A rabbit pyrogen test has been in use since the 1940s. In this test, rabbits are locked in full-body restraints and a test substance is injected into their bloodstream while their body temperature is monitored.
The animals can suffer effects ranging from fever to breathing problems, circulatory and organ failure, and even fatal shock. Despite its long history of use, the rabbit pyrogen test has never been formally validated to establish its reliability or relevance to humans. In fact, there are a number of well-documented drawbacks to this test, including marked species and strain differences in sensitivity.
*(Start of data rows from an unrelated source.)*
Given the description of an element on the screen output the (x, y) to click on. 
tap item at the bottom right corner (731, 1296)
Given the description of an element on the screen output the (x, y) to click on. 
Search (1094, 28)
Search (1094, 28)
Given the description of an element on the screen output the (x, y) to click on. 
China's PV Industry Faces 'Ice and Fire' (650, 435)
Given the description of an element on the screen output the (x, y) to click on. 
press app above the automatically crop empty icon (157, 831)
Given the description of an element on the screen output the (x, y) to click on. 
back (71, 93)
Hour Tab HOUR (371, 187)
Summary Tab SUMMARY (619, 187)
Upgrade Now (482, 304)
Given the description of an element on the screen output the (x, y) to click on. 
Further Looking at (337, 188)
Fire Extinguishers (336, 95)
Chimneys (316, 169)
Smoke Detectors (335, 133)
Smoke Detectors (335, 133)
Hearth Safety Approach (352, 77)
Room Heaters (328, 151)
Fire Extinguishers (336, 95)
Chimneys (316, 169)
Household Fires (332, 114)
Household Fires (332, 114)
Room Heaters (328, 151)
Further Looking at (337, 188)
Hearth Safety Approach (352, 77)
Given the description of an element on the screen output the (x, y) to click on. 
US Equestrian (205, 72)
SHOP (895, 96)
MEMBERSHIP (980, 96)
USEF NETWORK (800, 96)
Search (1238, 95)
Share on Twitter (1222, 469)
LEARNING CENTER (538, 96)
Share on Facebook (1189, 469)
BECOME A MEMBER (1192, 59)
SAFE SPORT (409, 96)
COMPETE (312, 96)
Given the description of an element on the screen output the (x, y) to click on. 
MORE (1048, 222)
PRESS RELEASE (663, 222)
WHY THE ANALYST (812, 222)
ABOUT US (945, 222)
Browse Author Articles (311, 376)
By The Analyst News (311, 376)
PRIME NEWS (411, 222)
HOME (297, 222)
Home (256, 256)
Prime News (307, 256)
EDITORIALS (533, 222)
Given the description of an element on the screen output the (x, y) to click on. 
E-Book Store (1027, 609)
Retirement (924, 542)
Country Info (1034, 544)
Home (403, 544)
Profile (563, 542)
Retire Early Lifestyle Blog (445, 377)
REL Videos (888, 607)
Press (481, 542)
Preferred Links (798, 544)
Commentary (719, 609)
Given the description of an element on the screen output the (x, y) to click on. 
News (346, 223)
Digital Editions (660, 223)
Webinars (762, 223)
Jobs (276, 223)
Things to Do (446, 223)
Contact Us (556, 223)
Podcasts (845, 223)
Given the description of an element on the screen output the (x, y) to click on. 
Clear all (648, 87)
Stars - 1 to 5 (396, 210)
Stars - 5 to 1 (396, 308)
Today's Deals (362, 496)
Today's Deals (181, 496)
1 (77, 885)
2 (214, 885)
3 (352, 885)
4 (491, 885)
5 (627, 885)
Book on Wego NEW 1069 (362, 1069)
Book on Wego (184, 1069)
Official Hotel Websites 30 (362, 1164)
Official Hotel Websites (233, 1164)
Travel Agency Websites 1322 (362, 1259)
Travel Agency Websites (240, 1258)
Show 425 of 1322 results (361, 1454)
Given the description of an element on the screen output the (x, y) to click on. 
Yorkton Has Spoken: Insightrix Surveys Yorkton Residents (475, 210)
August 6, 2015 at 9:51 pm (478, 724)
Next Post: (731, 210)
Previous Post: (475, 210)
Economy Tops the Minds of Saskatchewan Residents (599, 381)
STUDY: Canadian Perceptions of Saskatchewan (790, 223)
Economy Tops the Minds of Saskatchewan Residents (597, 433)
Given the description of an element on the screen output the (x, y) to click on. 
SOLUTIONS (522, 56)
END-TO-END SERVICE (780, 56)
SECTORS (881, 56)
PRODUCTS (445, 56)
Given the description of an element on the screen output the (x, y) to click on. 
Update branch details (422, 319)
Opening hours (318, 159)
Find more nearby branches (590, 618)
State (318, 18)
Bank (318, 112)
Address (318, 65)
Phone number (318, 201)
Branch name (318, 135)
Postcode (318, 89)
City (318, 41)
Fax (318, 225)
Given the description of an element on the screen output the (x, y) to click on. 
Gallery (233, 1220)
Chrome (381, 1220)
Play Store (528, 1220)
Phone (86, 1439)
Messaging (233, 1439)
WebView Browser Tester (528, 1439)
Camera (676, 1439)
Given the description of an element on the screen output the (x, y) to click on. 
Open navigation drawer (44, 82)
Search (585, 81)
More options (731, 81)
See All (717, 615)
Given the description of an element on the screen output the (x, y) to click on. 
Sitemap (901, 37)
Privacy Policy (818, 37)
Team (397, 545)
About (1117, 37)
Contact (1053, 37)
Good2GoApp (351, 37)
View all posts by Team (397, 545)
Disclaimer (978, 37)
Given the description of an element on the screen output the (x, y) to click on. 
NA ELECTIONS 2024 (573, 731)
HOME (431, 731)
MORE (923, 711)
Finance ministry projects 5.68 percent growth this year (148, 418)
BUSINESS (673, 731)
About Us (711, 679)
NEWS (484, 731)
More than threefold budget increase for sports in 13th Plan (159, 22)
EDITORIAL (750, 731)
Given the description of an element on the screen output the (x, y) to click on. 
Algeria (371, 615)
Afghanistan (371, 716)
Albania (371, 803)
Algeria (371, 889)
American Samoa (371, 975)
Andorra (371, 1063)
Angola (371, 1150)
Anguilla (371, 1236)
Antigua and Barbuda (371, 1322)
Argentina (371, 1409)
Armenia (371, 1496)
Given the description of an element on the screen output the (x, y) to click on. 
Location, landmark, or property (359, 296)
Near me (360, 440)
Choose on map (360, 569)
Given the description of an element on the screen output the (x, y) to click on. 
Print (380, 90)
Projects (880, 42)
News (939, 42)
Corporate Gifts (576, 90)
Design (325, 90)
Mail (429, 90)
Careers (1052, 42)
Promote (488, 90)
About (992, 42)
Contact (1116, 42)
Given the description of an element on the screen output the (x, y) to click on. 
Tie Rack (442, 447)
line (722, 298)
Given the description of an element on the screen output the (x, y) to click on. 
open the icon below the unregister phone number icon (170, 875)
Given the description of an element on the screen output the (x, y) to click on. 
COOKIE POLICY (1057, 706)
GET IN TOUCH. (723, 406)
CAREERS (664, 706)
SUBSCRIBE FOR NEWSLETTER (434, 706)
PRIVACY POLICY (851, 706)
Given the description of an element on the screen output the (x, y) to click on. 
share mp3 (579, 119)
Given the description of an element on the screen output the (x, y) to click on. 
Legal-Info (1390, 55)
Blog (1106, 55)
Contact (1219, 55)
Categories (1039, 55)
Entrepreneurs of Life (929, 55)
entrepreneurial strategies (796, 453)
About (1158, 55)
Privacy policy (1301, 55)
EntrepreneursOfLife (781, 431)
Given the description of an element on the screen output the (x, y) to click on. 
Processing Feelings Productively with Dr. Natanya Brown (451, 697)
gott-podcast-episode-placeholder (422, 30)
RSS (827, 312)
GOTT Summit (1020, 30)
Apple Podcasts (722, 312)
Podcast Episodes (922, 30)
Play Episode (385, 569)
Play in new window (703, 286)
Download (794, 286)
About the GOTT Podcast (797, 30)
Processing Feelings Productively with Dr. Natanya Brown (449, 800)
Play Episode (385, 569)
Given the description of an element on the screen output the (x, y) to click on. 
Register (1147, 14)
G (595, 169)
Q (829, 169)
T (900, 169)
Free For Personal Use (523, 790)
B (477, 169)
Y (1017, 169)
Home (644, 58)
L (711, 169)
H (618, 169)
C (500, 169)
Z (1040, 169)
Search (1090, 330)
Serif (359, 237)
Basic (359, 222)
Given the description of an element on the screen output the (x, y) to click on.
(T Hartung et al.,ATLA 29, 99-123, 2001)
An In Vitro Pyrogen Test has been developed and validated in Europe as a total replacement for animal-based pyrogenicity studies. As an immune reaction, pyrogenicity involves an interaction between a contaminant in a drug formulation and cells of the immune system. Using human blood donated by healthy volunteers as the test medium, this non-animal method is able to fully model the interaction between the immune system’s white blood cells and the test drug, thereby confirming the presence or absence of pyrogen contamination.
Additionally, this determination can be made in vitro with greater speed and sensitivity and at a lower cost than animal-based methods would allow. Despite these advantages, the Food and Drug Administration continues to rely on animal testing to assess the pyrogenic potential of new drugs and pharmaceuticals.